One Man's Promise to Bring Home the Lost Children of Nepal


In search of adventure, 29-year-old Conor Grennan traded his day job for a year-long trip around the globe, a journey that began with a three-month stint volunteering at the Little Princes Orphanage in war-torn Nepal. But what began as a lark became a passionate commitment that would transform the young American and the lives of countless others.

Within minutes of his arrival, Grennan was surrounded by a horde of gleeful boys and girls showering him with warm welcomes. Yet as he soon learned, the children's cheery smiles belied years of pain and abuse, for many of the boys and girls at Little Princes were not orphans at all, but victims rescued from human traffickers. Moved by their plight, Grennan vowed that when his trip was over he would return to the children of Little Princes and eventually reunite them with their families—a promise he would risk his life to keep.

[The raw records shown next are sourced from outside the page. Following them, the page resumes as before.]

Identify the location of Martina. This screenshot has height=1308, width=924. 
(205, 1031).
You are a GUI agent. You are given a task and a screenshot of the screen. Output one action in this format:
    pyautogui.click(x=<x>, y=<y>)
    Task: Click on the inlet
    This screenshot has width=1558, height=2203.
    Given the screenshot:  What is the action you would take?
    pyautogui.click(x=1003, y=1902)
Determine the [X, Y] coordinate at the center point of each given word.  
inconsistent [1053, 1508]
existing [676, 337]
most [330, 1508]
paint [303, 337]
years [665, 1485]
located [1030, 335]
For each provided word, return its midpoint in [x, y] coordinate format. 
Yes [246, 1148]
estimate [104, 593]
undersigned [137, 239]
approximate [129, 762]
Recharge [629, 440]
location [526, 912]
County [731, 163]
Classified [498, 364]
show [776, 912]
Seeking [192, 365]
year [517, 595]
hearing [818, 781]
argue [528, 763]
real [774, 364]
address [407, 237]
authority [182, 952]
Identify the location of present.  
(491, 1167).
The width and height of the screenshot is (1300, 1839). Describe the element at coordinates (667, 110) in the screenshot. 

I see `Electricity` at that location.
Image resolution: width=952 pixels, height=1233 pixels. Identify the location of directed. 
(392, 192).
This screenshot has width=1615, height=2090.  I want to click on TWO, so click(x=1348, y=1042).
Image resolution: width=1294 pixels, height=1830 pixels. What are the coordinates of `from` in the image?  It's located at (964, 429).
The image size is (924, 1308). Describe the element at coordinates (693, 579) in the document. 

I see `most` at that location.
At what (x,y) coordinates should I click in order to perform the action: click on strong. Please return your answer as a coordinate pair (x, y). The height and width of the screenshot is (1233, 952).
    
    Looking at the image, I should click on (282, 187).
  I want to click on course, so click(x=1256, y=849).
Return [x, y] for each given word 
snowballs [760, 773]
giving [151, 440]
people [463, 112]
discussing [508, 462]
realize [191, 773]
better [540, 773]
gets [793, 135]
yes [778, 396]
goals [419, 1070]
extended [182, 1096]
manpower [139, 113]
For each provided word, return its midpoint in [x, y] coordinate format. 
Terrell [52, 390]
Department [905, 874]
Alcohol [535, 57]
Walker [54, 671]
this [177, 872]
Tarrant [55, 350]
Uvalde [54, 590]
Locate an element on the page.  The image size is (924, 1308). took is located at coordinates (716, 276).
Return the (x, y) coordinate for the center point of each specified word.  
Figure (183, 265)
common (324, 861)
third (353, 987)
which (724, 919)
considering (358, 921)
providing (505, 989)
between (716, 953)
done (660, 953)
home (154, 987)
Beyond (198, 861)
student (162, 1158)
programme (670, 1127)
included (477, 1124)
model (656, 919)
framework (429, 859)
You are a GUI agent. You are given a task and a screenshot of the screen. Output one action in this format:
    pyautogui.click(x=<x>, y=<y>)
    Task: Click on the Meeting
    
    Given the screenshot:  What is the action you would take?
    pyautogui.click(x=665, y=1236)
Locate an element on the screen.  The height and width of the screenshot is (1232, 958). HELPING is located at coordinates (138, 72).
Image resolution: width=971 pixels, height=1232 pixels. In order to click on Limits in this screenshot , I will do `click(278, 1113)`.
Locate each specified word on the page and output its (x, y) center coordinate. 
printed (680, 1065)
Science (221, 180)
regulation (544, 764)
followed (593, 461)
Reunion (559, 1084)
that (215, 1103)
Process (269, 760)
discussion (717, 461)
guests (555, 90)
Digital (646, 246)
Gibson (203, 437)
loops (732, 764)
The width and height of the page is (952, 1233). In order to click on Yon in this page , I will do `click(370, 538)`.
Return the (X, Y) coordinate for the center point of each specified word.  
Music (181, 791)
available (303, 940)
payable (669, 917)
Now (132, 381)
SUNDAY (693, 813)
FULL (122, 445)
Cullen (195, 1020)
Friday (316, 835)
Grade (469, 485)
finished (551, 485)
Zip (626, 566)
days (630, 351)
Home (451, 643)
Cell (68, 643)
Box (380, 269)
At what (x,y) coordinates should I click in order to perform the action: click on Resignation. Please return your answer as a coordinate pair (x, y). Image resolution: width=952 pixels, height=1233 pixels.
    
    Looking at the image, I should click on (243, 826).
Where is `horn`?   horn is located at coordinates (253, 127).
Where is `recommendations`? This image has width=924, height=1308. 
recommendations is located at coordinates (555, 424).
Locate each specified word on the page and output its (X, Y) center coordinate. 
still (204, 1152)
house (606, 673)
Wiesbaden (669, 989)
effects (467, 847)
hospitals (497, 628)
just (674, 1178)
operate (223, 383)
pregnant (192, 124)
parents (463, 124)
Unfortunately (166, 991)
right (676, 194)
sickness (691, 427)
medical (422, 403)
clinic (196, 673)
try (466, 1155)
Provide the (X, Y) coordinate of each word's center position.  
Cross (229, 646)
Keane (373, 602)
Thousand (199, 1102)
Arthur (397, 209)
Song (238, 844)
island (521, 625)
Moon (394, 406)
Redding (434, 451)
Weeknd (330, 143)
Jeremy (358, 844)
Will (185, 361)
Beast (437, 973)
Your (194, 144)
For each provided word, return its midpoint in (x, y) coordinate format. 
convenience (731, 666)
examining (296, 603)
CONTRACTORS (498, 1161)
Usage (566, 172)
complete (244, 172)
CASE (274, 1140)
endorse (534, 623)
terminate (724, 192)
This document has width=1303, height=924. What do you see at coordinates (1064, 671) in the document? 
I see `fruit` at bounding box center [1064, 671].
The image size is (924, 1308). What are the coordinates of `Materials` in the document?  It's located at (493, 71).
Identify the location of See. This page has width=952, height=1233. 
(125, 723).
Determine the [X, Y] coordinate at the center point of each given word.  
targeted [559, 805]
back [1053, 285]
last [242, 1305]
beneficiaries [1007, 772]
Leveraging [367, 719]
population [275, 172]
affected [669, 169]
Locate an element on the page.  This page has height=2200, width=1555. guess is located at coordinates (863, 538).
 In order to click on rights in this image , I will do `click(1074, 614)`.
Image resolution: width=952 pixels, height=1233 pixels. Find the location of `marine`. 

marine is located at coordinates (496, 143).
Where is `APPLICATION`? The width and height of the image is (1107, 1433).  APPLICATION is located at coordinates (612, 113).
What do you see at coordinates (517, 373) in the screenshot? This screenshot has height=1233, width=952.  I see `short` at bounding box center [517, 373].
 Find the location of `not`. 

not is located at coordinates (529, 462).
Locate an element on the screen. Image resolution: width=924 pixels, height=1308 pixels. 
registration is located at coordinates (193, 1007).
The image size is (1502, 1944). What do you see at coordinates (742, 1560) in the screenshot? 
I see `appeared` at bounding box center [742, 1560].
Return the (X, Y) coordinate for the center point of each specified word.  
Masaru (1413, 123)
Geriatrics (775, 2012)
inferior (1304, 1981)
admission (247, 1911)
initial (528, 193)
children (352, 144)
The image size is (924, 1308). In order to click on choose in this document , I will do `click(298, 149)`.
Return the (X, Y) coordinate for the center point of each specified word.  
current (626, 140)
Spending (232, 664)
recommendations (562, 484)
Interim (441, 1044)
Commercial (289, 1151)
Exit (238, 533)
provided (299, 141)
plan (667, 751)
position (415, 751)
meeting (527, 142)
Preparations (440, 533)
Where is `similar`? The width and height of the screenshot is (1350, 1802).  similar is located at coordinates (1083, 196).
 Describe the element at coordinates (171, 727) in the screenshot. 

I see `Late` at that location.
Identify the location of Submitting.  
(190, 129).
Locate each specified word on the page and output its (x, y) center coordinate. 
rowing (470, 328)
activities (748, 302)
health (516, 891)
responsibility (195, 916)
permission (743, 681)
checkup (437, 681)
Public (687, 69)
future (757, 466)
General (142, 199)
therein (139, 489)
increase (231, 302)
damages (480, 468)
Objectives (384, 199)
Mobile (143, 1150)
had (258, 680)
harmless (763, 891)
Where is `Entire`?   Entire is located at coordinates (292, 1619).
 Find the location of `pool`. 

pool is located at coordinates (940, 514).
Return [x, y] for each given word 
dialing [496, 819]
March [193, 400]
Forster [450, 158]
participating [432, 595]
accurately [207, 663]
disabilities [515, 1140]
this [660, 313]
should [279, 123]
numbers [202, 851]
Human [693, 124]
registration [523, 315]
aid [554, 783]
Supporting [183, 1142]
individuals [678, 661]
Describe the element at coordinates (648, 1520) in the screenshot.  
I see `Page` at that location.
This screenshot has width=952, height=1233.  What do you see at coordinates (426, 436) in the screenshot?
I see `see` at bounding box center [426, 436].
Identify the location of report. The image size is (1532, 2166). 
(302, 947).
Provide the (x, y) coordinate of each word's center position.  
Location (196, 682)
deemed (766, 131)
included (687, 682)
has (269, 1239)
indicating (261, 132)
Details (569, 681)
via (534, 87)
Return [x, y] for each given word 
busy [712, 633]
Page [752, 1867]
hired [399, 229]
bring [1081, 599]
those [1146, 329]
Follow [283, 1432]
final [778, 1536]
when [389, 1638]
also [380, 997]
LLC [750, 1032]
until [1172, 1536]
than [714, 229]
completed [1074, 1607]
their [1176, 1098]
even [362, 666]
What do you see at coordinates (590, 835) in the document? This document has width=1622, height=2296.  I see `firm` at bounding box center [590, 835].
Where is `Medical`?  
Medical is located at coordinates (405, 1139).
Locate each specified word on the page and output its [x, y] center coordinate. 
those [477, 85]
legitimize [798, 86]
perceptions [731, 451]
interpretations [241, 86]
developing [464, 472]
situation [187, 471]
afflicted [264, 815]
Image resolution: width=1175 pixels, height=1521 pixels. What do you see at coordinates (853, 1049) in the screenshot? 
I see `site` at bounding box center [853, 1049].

Little Princes is the powerful story of a soul's awakening and a reflection of the noblest and darkest of human intent. It is a true, and often hilarious, tale of the power of optimism, love, and faith. And it is an unforgettable account of children, families, and one man whose decision to take a stand makes the world a better place for all of us.

Questions for Discussion

1. What most impressed you about the author and the children with whom he came into contact? Did any aspect of the story upset you? Did Conor's story inspire you?

2. In your opinion, what was it about these children that touched Conor so deeply? Were you moved by their plight? What about the increasing number of children growing up in poverty in America? Do you see these children in the same way, or do you see their situations differently?

3. How might American children help their counterparts in places like Nepal? Thinking about the Little Princes, do you think we as Americans spoil our children and ourselves—do we buy more than what can truly be appreciated?

4. When Conor returned to Nepal he met the mother of one of the Little Princes. How did this affect him personally? And how did it influence the course of events that followed?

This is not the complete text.